Source data:
-- START --

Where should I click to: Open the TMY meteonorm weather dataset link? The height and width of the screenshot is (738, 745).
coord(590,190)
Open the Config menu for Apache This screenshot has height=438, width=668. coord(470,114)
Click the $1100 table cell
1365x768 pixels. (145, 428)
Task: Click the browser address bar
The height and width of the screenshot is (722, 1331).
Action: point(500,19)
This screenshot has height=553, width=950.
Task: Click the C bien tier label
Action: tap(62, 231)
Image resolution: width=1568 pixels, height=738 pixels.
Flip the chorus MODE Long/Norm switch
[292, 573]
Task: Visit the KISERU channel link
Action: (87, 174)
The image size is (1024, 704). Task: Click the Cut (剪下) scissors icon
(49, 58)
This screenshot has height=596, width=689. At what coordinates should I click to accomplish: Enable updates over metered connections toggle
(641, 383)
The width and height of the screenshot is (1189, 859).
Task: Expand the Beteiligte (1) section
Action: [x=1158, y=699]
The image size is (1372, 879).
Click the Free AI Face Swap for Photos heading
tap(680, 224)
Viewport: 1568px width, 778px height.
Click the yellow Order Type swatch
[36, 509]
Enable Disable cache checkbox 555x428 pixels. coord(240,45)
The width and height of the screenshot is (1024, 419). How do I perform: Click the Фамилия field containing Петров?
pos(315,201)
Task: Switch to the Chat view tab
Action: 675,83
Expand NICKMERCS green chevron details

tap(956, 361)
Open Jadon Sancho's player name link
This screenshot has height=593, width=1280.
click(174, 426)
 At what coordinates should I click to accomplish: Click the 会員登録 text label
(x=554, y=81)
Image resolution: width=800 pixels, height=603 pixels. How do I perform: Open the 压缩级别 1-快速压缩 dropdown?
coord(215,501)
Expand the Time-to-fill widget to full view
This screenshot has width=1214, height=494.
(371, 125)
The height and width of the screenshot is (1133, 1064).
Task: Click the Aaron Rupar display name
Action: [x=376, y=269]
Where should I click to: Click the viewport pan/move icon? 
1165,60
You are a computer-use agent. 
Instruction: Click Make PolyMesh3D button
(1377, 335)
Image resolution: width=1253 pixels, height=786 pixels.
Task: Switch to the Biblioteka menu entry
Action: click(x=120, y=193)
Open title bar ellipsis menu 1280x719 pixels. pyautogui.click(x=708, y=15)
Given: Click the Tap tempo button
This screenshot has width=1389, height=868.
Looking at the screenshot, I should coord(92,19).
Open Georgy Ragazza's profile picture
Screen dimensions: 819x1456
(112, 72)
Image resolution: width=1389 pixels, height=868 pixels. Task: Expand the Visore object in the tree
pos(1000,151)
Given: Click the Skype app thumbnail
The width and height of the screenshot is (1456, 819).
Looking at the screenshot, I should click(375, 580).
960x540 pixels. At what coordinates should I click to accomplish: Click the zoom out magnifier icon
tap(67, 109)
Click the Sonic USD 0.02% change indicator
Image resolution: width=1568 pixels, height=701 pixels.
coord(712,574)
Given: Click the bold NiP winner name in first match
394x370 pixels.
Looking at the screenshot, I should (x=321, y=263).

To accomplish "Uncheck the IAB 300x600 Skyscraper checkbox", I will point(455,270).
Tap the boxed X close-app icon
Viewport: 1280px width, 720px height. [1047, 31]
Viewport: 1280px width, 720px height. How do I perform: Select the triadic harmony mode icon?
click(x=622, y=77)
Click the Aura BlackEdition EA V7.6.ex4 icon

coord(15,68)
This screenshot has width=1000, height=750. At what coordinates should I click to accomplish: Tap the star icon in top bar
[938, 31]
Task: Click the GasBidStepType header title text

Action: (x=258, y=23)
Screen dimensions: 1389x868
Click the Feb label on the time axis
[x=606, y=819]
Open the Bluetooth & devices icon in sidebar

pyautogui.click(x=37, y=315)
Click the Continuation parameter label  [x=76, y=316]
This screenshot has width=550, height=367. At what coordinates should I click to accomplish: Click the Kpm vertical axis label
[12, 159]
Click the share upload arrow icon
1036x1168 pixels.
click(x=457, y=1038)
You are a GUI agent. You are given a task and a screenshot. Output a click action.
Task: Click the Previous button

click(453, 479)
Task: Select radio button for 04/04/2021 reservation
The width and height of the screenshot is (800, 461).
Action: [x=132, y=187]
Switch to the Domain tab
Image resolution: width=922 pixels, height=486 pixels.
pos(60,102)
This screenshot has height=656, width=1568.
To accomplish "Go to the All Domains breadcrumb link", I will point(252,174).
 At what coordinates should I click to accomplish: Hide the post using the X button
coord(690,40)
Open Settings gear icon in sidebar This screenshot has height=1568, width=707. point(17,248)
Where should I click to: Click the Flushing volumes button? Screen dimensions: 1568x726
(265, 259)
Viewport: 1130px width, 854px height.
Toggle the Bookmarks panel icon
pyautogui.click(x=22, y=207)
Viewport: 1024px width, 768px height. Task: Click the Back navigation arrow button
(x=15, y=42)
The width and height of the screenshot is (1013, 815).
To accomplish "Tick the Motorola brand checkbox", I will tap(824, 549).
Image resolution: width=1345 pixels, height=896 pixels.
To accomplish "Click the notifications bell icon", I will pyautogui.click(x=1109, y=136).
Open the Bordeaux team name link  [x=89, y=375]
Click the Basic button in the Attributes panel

-- END --

BRIEF: Reproduce word for word the lines of the entries, beginning at the line that contains "This screenshot has width=550, height=367." and stopping after the final line of the entries.

TASK RESPONSE:
This screenshot has width=550, height=367. At what coordinates should I click to accomplish: Click the Kpm vertical axis label
[12, 159]
Click the share upload arrow icon
1036x1168 pixels.
click(x=457, y=1038)
You are a GUI agent. You are given a task and a screenshot. Output a click action.
Task: Click the Previous button

click(453, 479)
Task: Select radio button for 04/04/2021 reservation
The width and height of the screenshot is (800, 461).
Action: [x=132, y=187]
Switch to the Domain tab
Image resolution: width=922 pixels, height=486 pixels.
pos(60,102)
This screenshot has height=656, width=1568.
To accomplish "Go to the All Domains breadcrumb link", I will point(252,174).
 At what coordinates should I click to accomplish: Hide the post using the X button
coord(690,40)
Open Settings gear icon in sidebar This screenshot has height=1568, width=707. point(17,248)
Where should I click to: Click the Flushing volumes button? Screen dimensions: 1568x726
(265, 259)
Viewport: 1130px width, 854px height.
Toggle the Bookmarks panel icon
pyautogui.click(x=22, y=207)
Viewport: 1024px width, 768px height. Task: Click the Back navigation arrow button
(x=15, y=42)
The width and height of the screenshot is (1013, 815).
To accomplish "Tick the Motorola brand checkbox", I will tap(824, 549).
Image resolution: width=1345 pixels, height=896 pixels.
To accomplish "Click the notifications bell icon", I will pyautogui.click(x=1109, y=136).
Open the Bordeaux team name link  [x=89, y=375]
Click the Basic button in the Attributes panel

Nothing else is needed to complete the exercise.